Ex-gestor de Colatina é multado após licitação de R$ 15 mi virar alvo do Tribunal de Contas

Os conselheiros do Tribunal de Contas do Estado do Espírito Santo aplicaram multa ao ex-diretor-geral do Serviço Colatinense de Saneamento Ambiental (Sanear), Yoshito de Souza Fukuda, após identificarem irregularidades em um edital de licitação estimado em R$ 15,4 milhões. A contratação previa serviços de ligação de água e esgoto, manutenção de redes, pavimentação de ruas e limpeza de resíduos em todo o município de Colatina.

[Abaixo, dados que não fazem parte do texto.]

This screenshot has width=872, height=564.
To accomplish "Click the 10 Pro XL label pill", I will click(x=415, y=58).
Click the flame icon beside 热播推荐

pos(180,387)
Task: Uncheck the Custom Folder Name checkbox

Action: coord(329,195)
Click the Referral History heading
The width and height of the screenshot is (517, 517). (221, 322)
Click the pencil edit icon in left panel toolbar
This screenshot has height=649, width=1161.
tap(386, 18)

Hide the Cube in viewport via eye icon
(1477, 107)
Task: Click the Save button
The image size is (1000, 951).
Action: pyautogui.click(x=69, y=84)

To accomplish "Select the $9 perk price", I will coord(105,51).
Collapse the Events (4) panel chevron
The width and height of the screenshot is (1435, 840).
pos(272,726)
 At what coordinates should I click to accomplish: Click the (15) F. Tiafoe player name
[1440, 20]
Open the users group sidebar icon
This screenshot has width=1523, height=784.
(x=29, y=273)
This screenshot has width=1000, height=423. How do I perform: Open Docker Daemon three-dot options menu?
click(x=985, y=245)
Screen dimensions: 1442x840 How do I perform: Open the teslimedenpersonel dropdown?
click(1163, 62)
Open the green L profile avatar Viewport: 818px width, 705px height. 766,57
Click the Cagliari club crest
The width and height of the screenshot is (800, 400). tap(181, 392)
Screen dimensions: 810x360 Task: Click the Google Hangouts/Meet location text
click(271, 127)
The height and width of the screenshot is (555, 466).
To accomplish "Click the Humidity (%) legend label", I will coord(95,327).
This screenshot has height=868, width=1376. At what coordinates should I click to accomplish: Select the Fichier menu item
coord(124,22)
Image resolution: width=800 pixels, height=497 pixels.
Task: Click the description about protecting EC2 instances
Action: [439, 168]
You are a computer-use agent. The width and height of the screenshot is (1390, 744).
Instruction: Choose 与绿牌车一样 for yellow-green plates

O processo analisado pelo TCE-ES apontou que o edital continha cláusula considerada restritiva à competitividade. A exigência previa que as empresas participantes apresentassem previamente usina de asfalto ou compromisso registrado em cartório para fornecimento localizado em um raio máximo de 30 quilômetros da sede do município.

Segundo a empresa autora da representação, a exigência teria provocado impacto direto no resultado da concorrência. Conforme consta nos autos, a diferença entre a proposta apresentada pela empresa e a vencedora ultrapassava R$ 3 milhões por ano, valor que poderia deixar de ser gasto pelo município caso não houvesse a limitação geográfica.

Relator do processo, o conselheiro substituto Donato Volkers Moutinho destacou que normas do Departamento Nacional de Infraestrutura de Transportes (Dnit) determinam que a mistura asfáltica deve ser aplicada em temperatura entre 107 e 177 graus Celsius, sem estabelecer relação com a distância entre a usina e o local da aplicação.

“A questão em discussão é que, sabendo-se que a variável a se controlar é a temperatura – e sua relação com a viscosidade – do concreto asfáltico, não a distância entre o local de sua produção e aquele de sua aplicação, a Administração não explicou como definiu em trinta quilômetros a distância máxima aceitável”, afirmou o relator.

Donato Volkers Moutinho também ressaltou que o órgão não justificou tecnicamente a escolha do limite fixado no edital. “Desse modo, não apresentou razões pelas quais não fixou o limite máximo em quinze, sessenta, cem ou duzentos quilômetros, por exemplo. Portanto, além de exigir a comprovação da disponibilidade da usina em determinada área, como requisito de habilitação, a entidade não justificou a escolha do restrito limite de trinta quilômetros”, acrescentou.

O TCE-ES apontou ainda que o critério adotado influenciou diretamente no resultado final da licitação. Conforme registrado no processo, as sete empresas mais bem classificadas na fase de lances acabaram desclassificadas ou inabilitadas, reduzindo o desconto inicialmente ofertado de 35% para apenas 2,73% sobre o valor orçado.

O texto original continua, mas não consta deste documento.